→ **ASSIGNMENT**: In the records below, take the line with "1337x741 pixels." and all lines after it, and copy them exactly, pictures excluded.

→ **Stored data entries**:
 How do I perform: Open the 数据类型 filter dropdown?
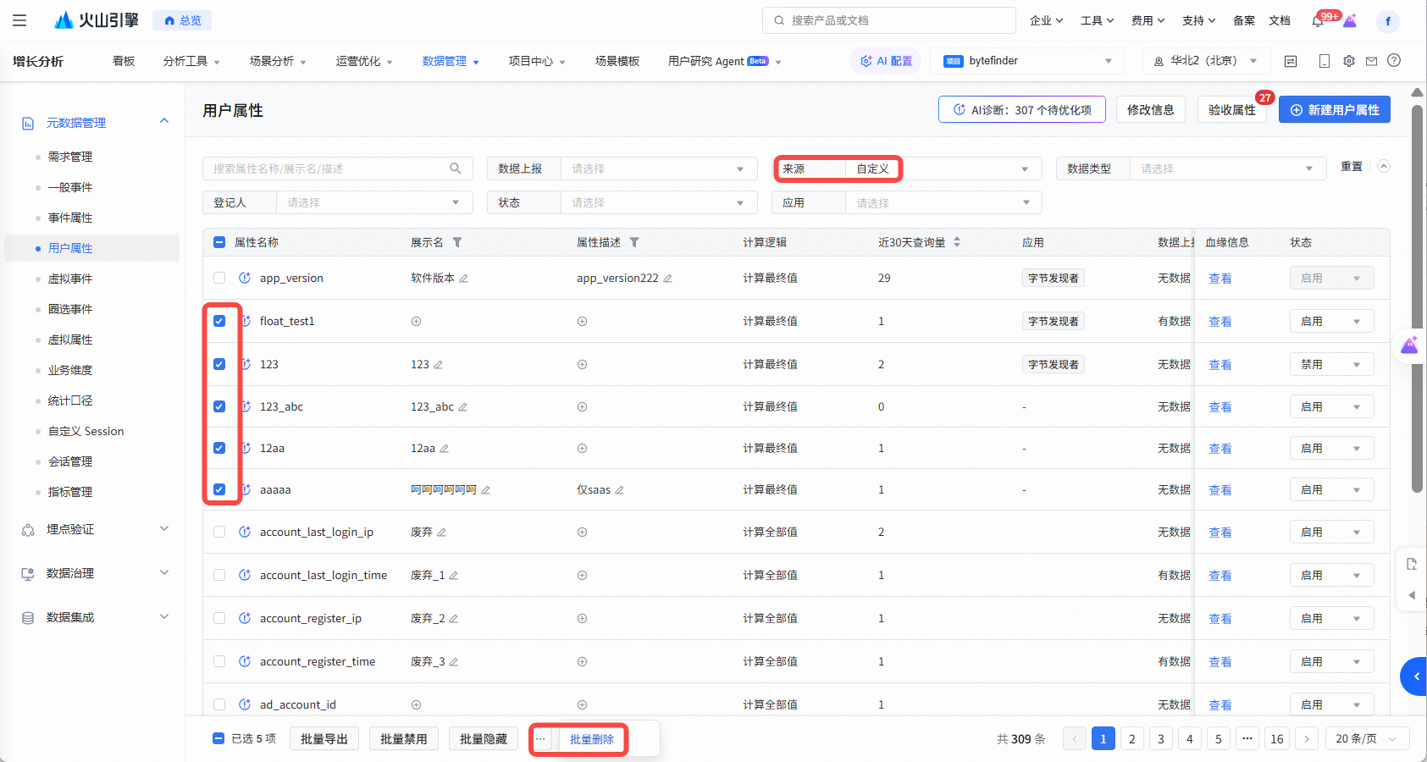click(x=1224, y=169)
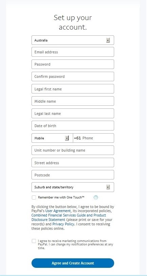Screen dimensions: 147x276
Task: Focus the Postcode input field
Action: pyautogui.click(x=73, y=175)
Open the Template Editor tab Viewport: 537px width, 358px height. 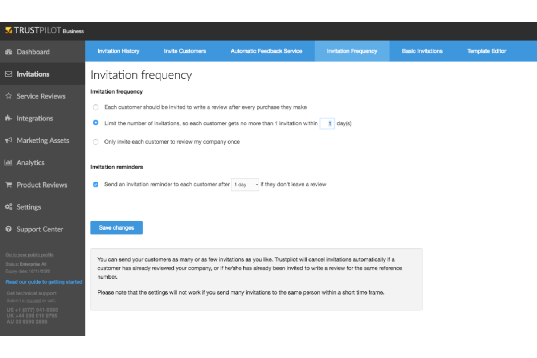pyautogui.click(x=487, y=51)
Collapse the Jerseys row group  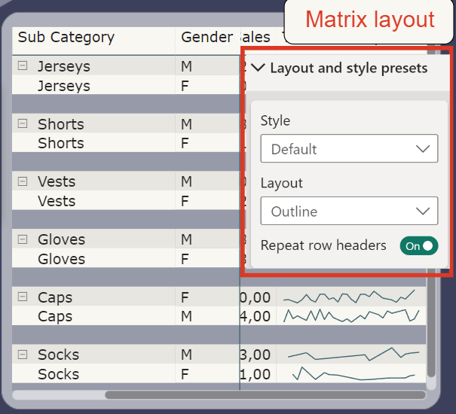(x=23, y=66)
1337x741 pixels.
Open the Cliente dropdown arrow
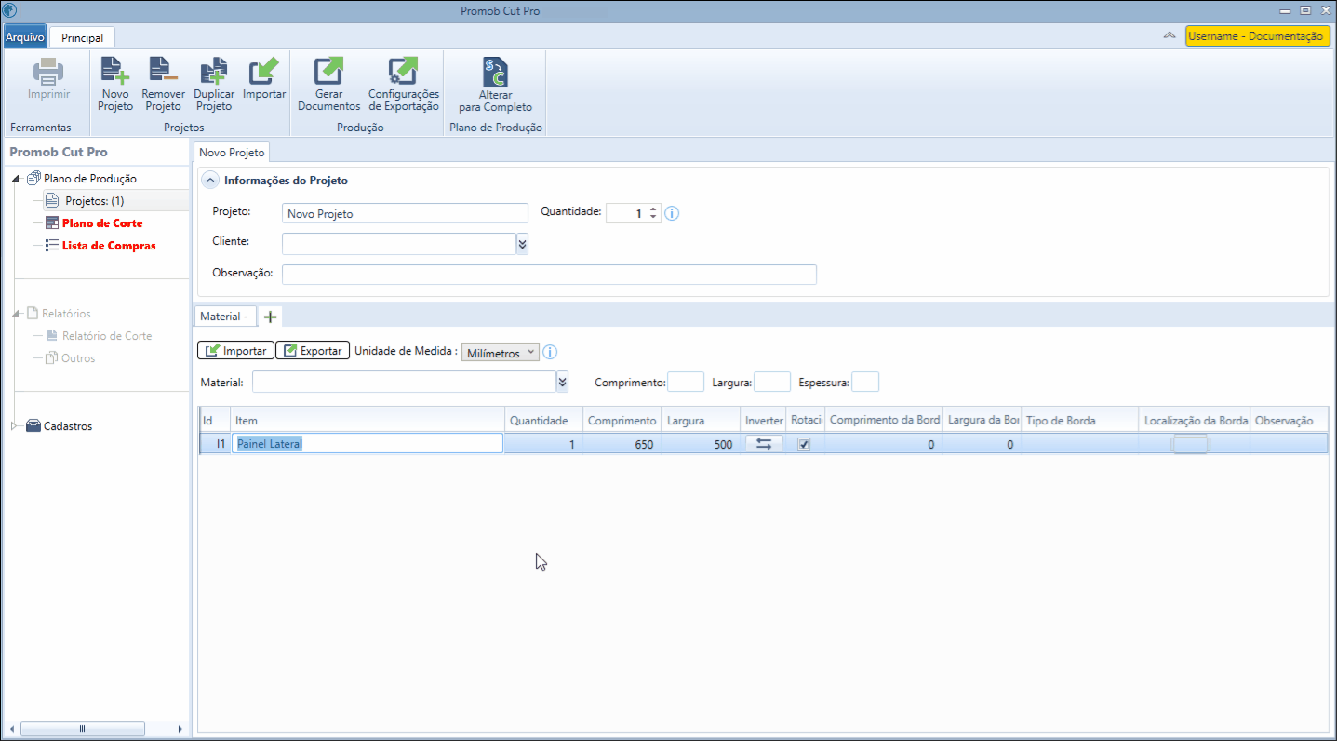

→ **EXERCISE SOLUTION**:
1337x741 pixels.
Open the Cliente dropdown arrow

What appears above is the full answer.